António Costa levanta reservas ao Conselho de Paz proposto por Trump para Gaza e deu a sua opinião sobre o assunto.
Dúvidas europeias sobre o plano apresentado
O presidente do Conselho Europeu manifestou esta sexta-feira fortes reservas em relação ao Conselho de Paz proposto por Donald Trump para a Faixa de Gaza. Ainda assim, deixou aberta a porta à cooperação com os Estados Unidos.
Durante a conferência de imprensa que apresentou as conclusões da cimeira extraordinária do Conselho Europeu, realizada em Bruxelas, António Costa foi claro quanto às preocupações existentes.
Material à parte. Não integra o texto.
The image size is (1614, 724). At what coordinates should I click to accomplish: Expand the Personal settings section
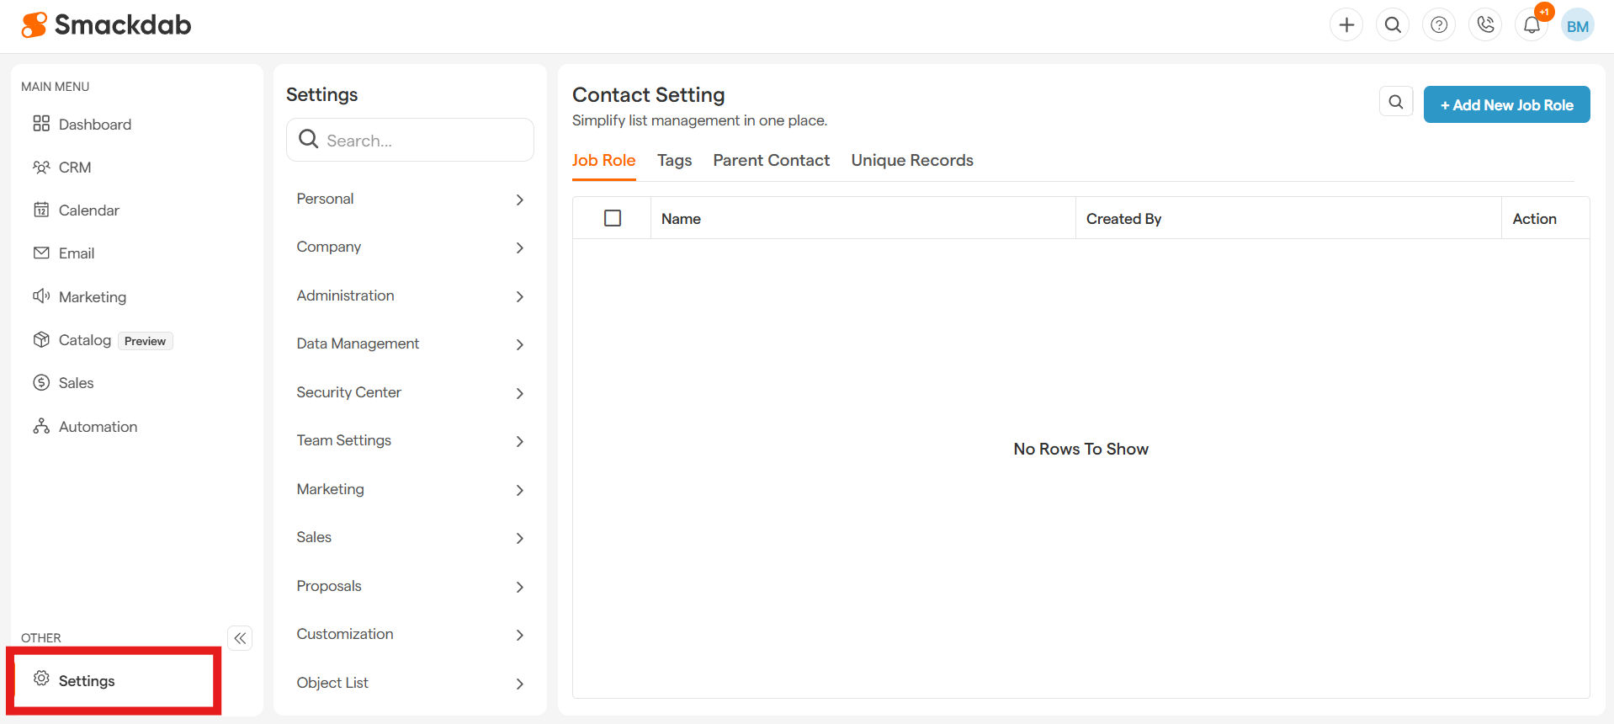410,199
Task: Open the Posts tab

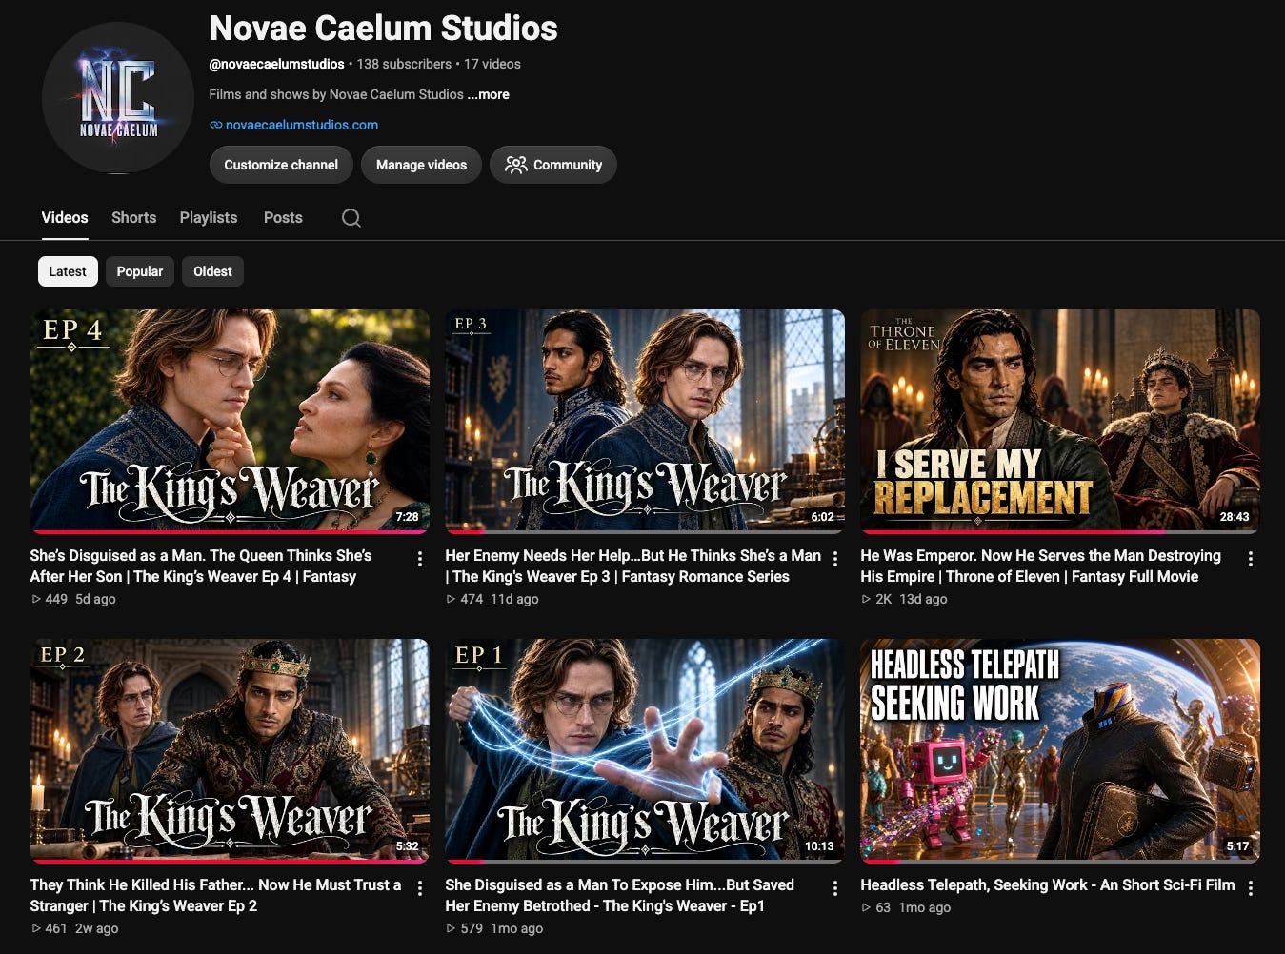Action: 283,217
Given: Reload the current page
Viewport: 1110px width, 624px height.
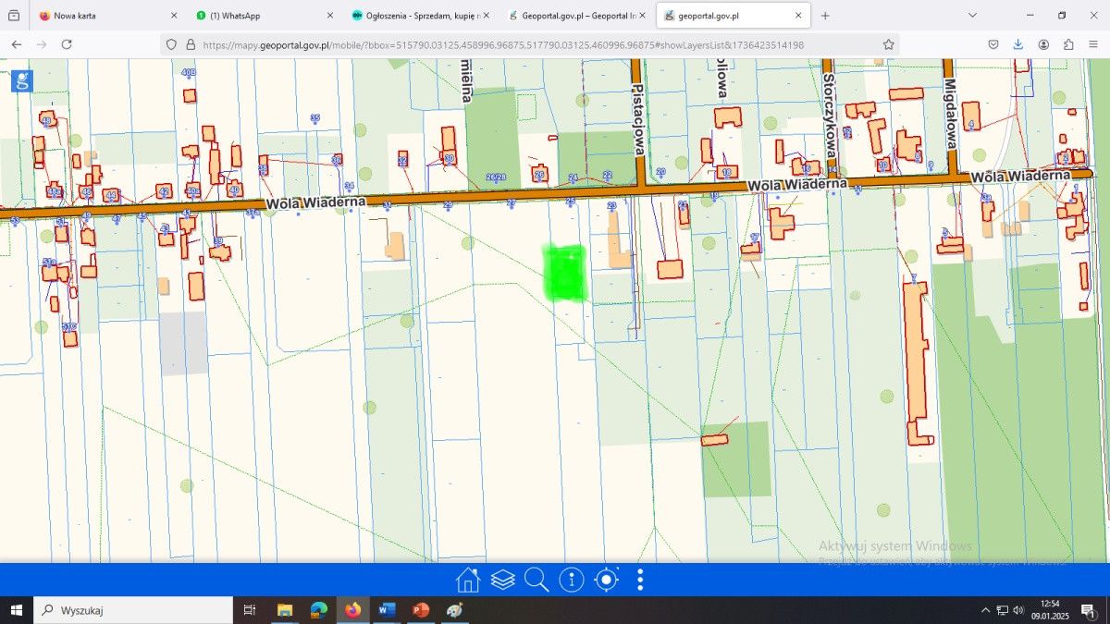Looking at the screenshot, I should pyautogui.click(x=67, y=44).
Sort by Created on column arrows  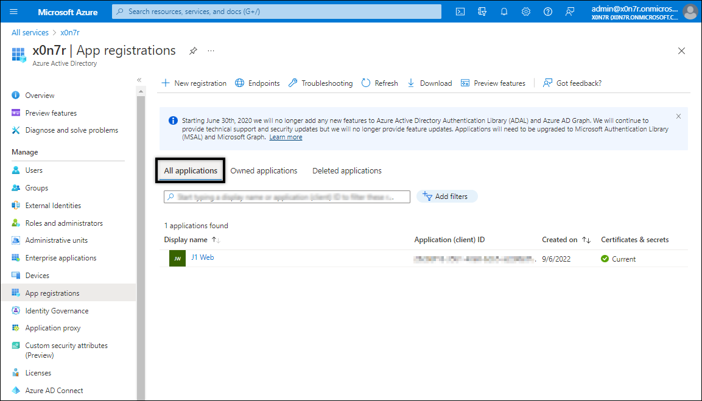click(x=586, y=240)
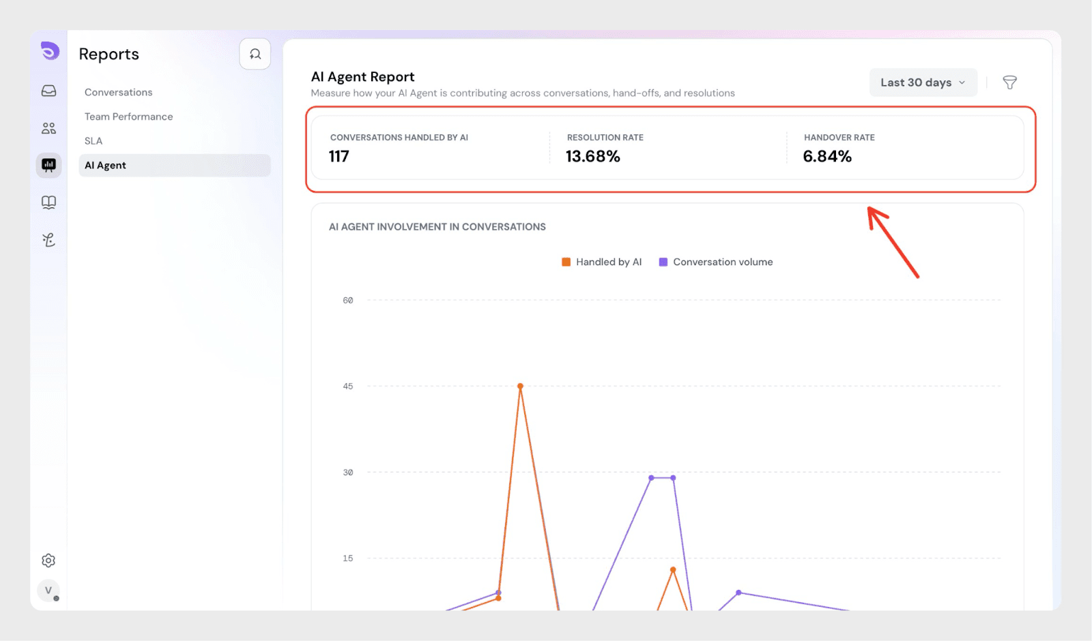The image size is (1092, 641).
Task: Click the user avatar labeled V
Action: tap(48, 591)
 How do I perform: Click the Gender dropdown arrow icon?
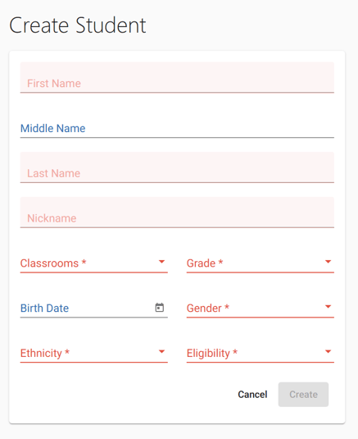tap(328, 307)

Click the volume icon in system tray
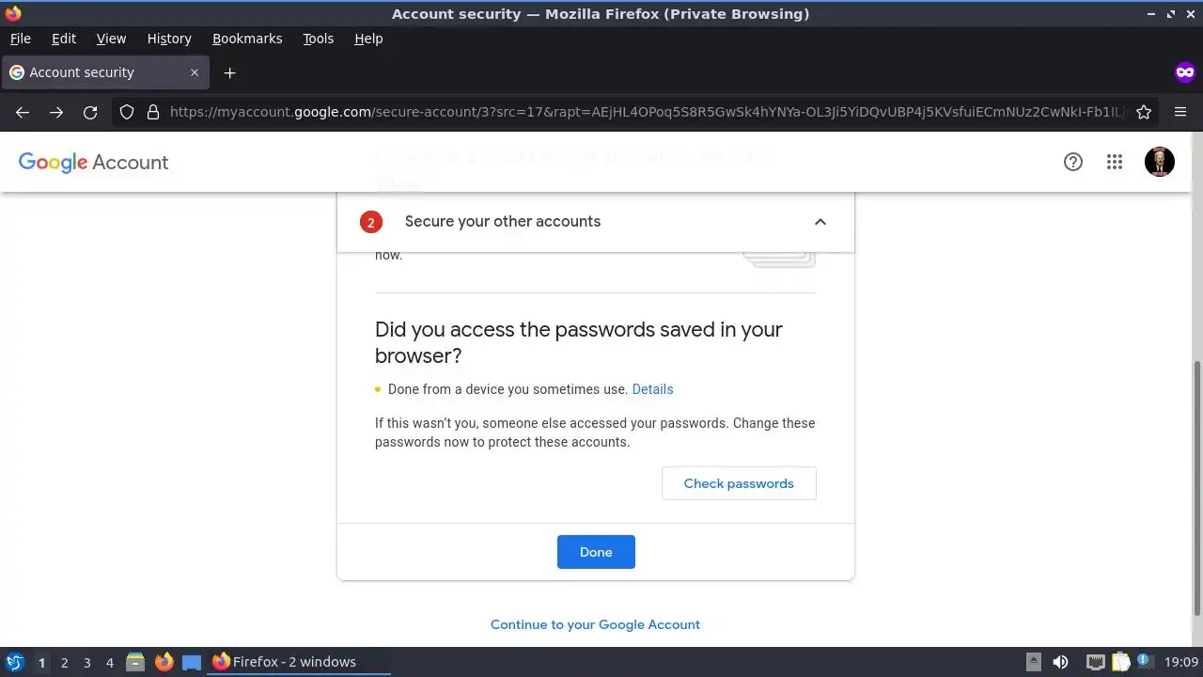1060,662
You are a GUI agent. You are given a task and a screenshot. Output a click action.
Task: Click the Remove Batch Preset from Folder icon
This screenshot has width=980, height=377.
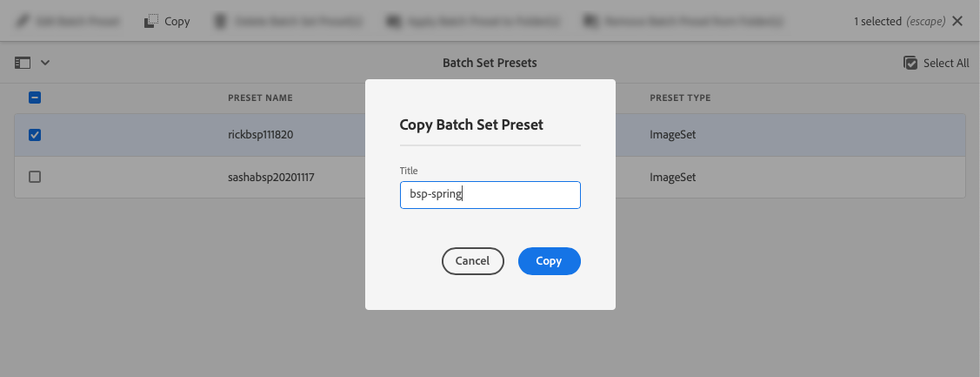[592, 21]
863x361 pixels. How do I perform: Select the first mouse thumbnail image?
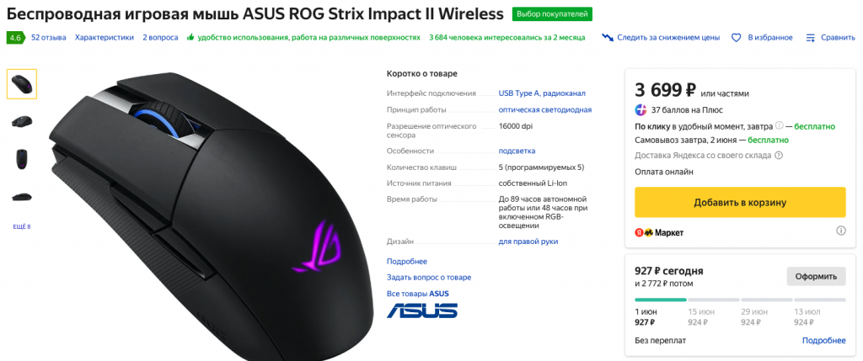tap(22, 84)
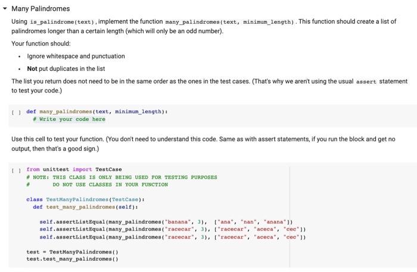Screen dimensions: 417x272
Task: Click the 'Use this cell to test' paragraph
Action: 203,144
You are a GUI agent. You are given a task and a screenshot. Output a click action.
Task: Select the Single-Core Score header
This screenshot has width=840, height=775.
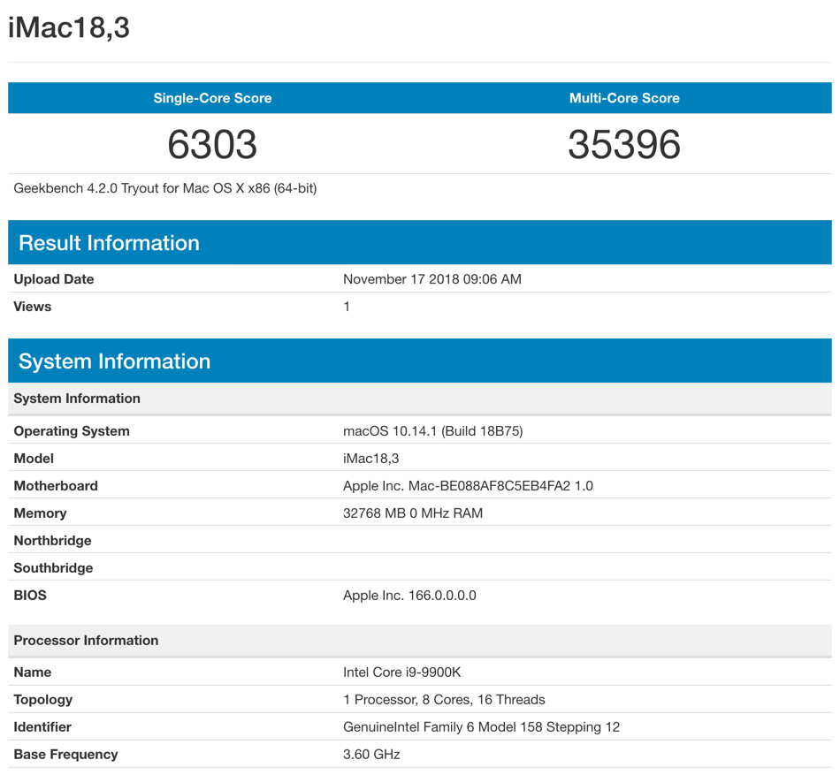[212, 98]

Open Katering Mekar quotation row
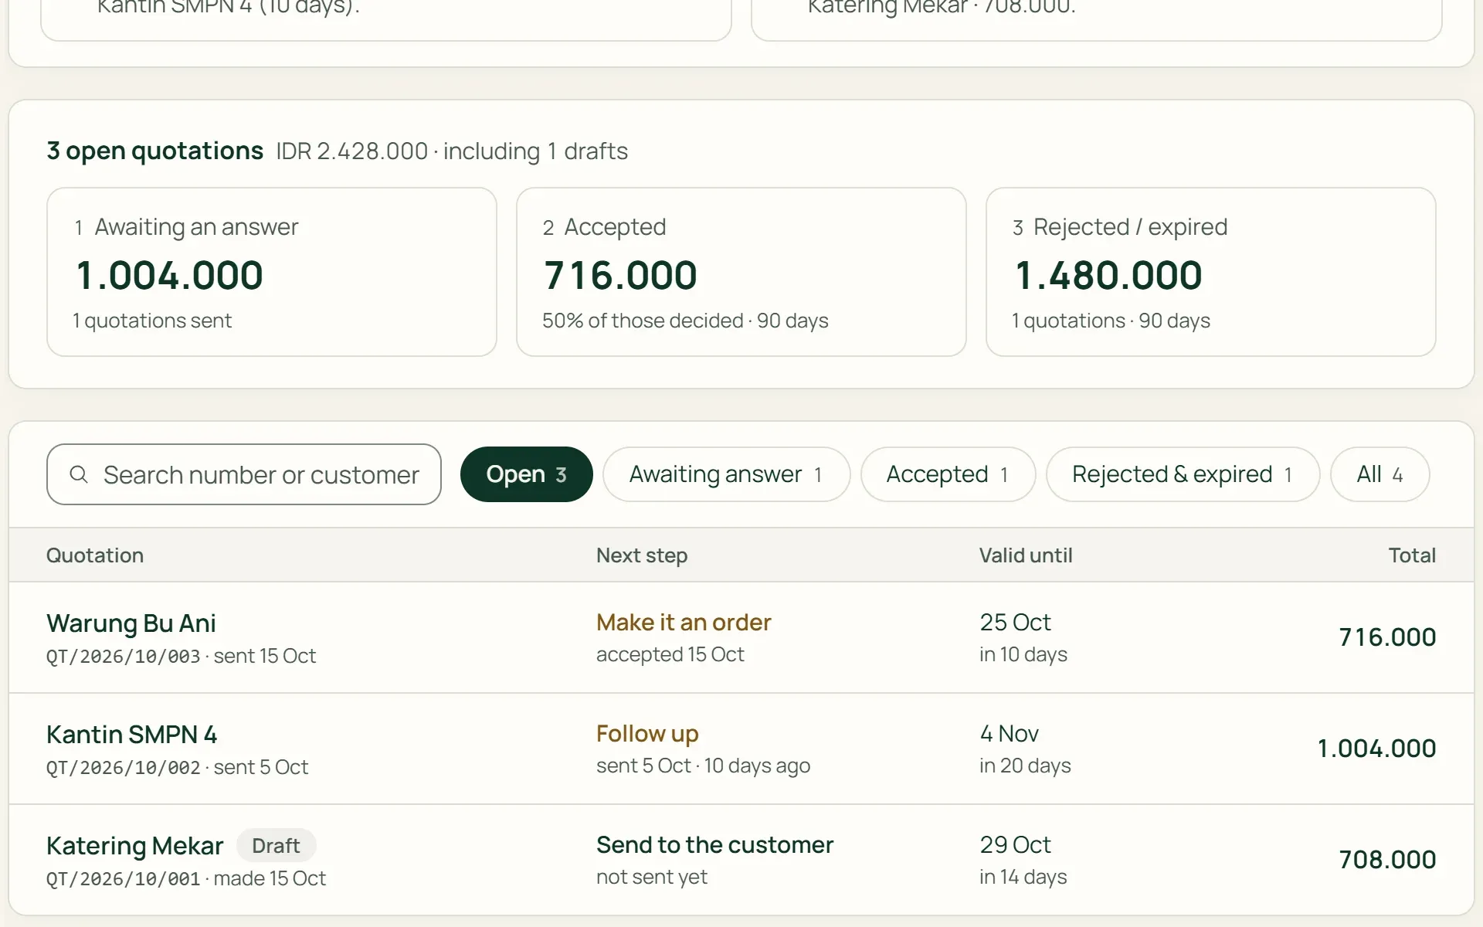click(742, 860)
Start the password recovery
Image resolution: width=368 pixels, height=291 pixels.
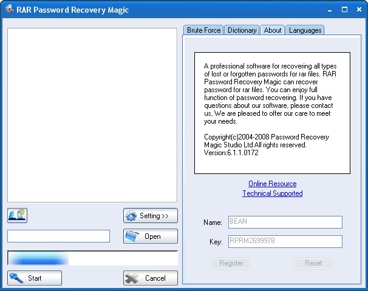tap(35, 278)
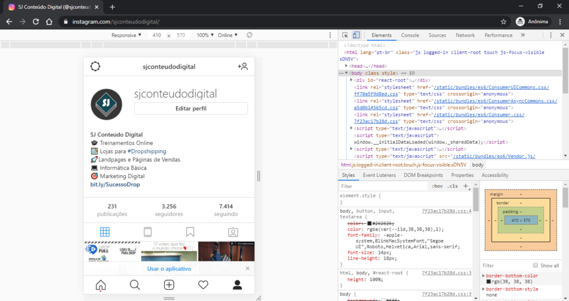Screen dimensions: 569x301
Task: Open the Instagram home feed icon
Action: [x=101, y=285]
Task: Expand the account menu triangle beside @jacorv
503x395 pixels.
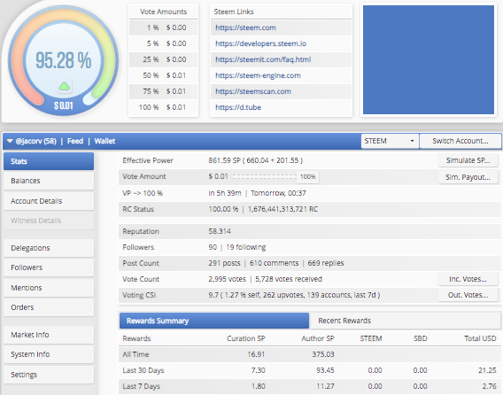Action: click(10, 141)
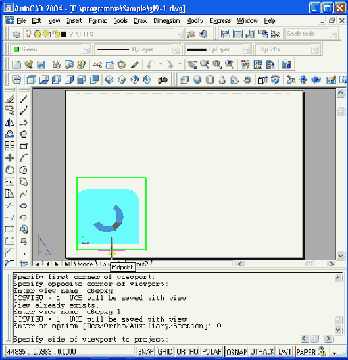
Task: Toggle OSNAP in the status bar
Action: [237, 352]
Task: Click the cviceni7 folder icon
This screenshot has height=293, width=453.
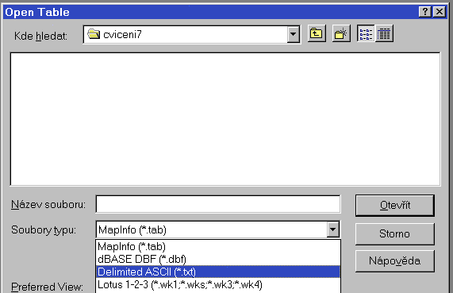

Compatibilidade com a ONU em causa
Segundo António Costa, existem vários pontos problemáticos na proposta norte-americana. O responsável europeu afirmou: “Temos sérias dúvidas quanto a vários elementos da Carta do Conselho da Paz, relacionadas com o seu âmbito, a sua governação e a sua compatibilidade com a Carta das Nações Unidas”.
Assim, as reservas incidem não apenas na estrutura do órgão proposto, mas também no enquadramento legal internacional que deverá respeitar.
Disponibilidade para cooperação com os EUA
Apesar das críticas, António Costa sublinhou que a União Europeia não fecha a porta ao diálogo. Pelo contrário, garantiu abertura para trabalhar com Washington, desde que o plano tenha um enquadramento claro e legal.
Nesse sentido, explicou que a UE está pronta “para trabalhar em conjunto com os Estados Unidos na implementação” de uma solução para Gaza.
Administração transitória como possível solução
Por fim, António Costa admitiu que o Conselho de Paz poderá ter um papel concreto, caso funcione como administração transitória. Essa atuação deverá respeitar a resolução 2803 do Conselho de Segurança das Nações Unidas.
Segundo o presidente do Conselho Europeu, o envolvimento europeu dependerá de o Conselho de Paz “desempenhar a sua missão como administração transitória” na Faixa de Gaza, em conformidade com o direito internacional.